A fundamental fallacy in classical statistics is to say, “Therefore, we accept the null hypothesis.” The classical statistical tests are designed to make it difficult to reject the null hypothesis (innocent in until proven guilty)…

So, if you set up a classical test with the null hypothesis as “health care has no effect,” you are giving yourself a low probability of rejecting that hypothesis. Getting a statistically insignificant result is no more than that–an insignificant result. All claims that you have shown zero effect of the independent variable are fallacious, because you gave yourself a high probability of showing zero effect to begin with.

Arnold’s quite right if you only have a small data set. But the opposite is true for large data sets. In fact, one of McCloskey’s complaints about tests of e.g. purchasing power parity is that the number of observations is so large that you almost *always* **reject **the null hypothesis even when it’s basically true. William Poley succinctly summarizes McCloskey’s point:

[W]ith the large number of data points typically used in these studies, standard errors can be relatively small. Thus, the estimated β… might be close to 1, say 0.99, but have a miniscule standard error, say 0.0001, which would lead the researcher to conclude that PPP fails. Yet, 0.99 might be close enough to 1 for the scientific purposes at hand, such as determining the efficacy of monetary policy or determining whether profitable arbitrage exists.

The literatures on health and the family that I discussed vary in quality (what doesn’t?), but at least a fair number of papers have a lot of data points. So rejecting the null hypothesis of no effect is pretty easy. Moreover, it is fairly common in both literatures to discuss the magnitude of the effect, not just statistical significance.

**Charge #2:**

One of my pet peeves is lazy econometrics, where someone tries to estimate an aggregate relationship for a disaggregated process. For example, you can show a significant relationship between many specific medical procedures and longevity for people with the relevant conditions. Yet if you take an aggregate proxy for medical care and an aggregate measure of longevity, there is no relationship. I think of the latter as lazy econometrics rather than a description of the real world.

There is something to Arnold’s point, but if you had to *either *do econometrics the lazy way or Arnold’s way, I’d recommend you do it the lazy way. Suppose, for example, that you could answer one of the following questions:

(a) Which is more dangerous per mile travelled – planes or cars?

(b) Which is more dangerous if it runs out of fuel while in motion – planes or cars?

I’d say that (a) is a much more valuable question to answer than (b). Yes, if you had unlimited time and data, disaggregating every possible situation would *imply *the answer to (a) and a lot more. But if your time and data are scarce, you are far better off just knowing the fact that planes are safer than cars.

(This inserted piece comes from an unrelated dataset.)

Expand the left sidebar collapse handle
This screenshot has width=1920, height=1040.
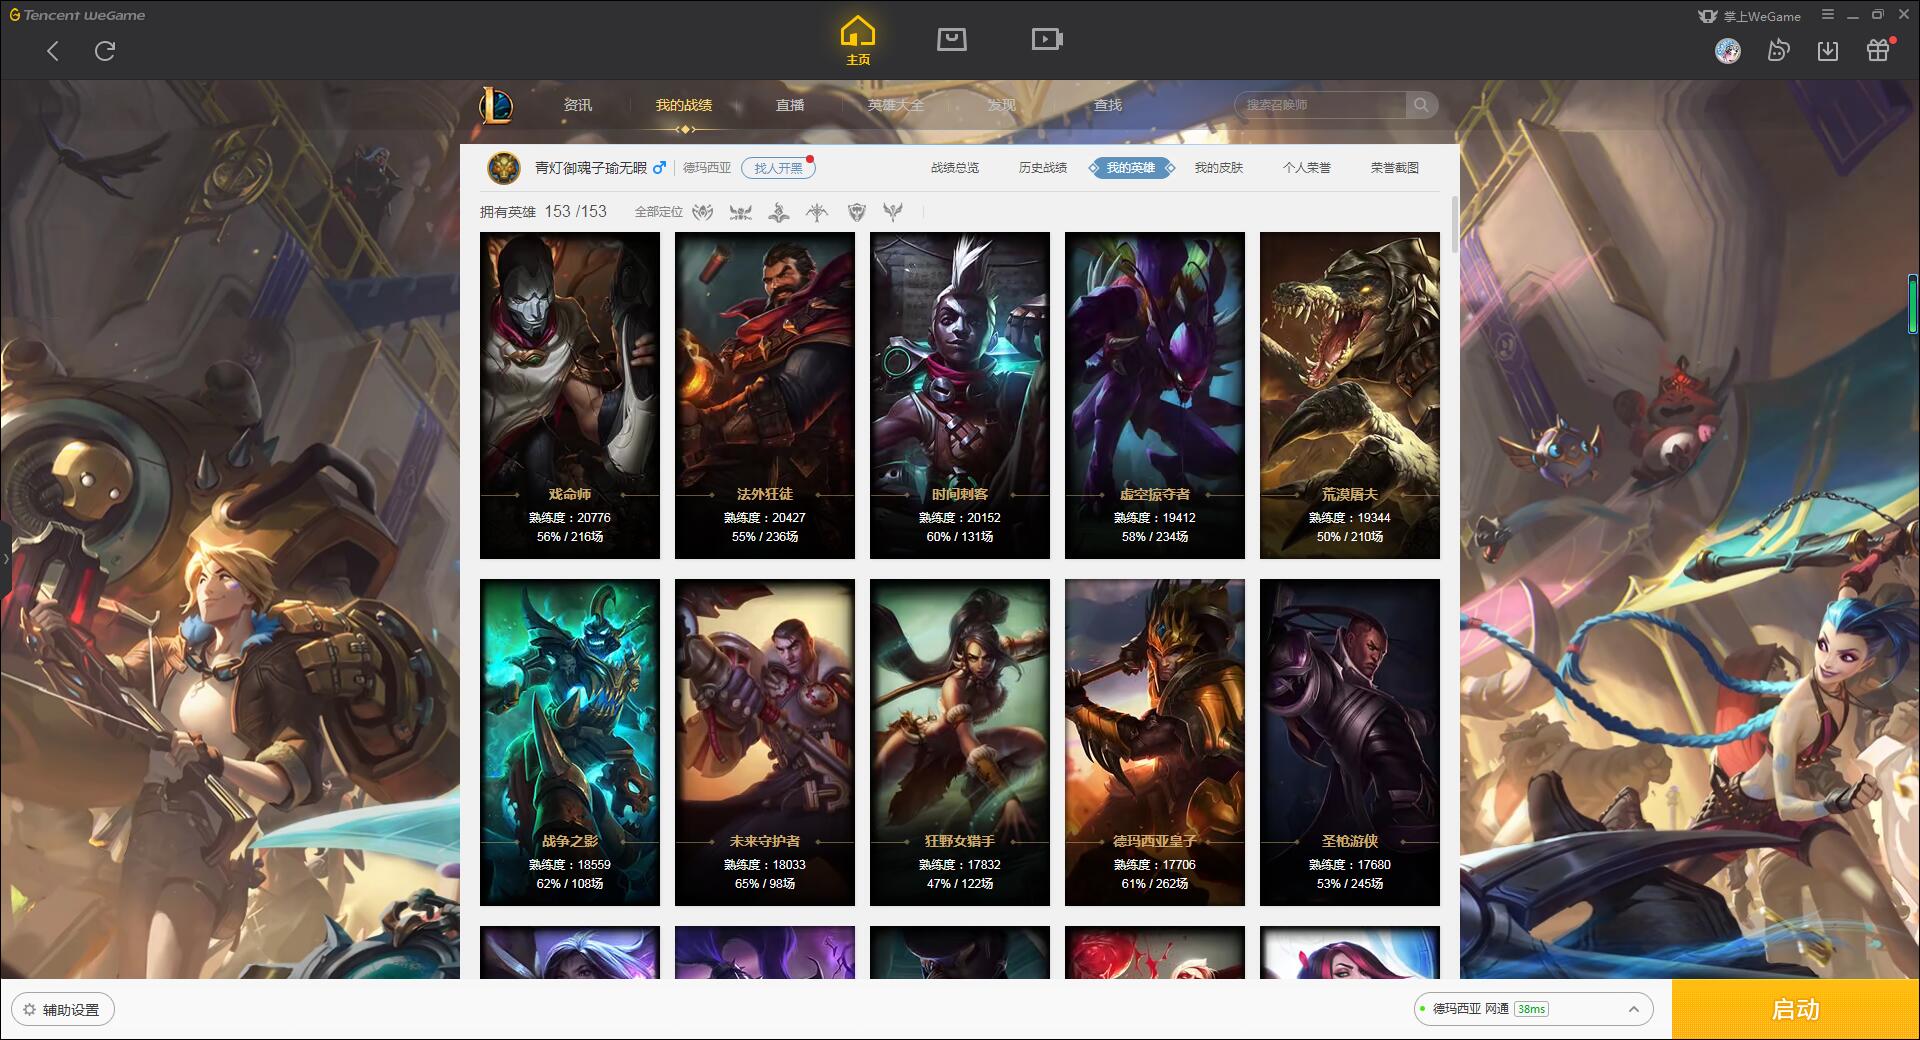(x=5, y=558)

I agree with Arnold that we lose some valuable information when we look only at the aggregate effect of medicine or parenting. (Indeed, that was my whole point!) But that aggregate information is good to know, and one can imagine the public digesting it. If laymen ignore it, they are highly unlikely to master complex disaggregated statistical analysis instead; they are just going to stick with their priors that medicine and parenting have big positive effects. And they don’t.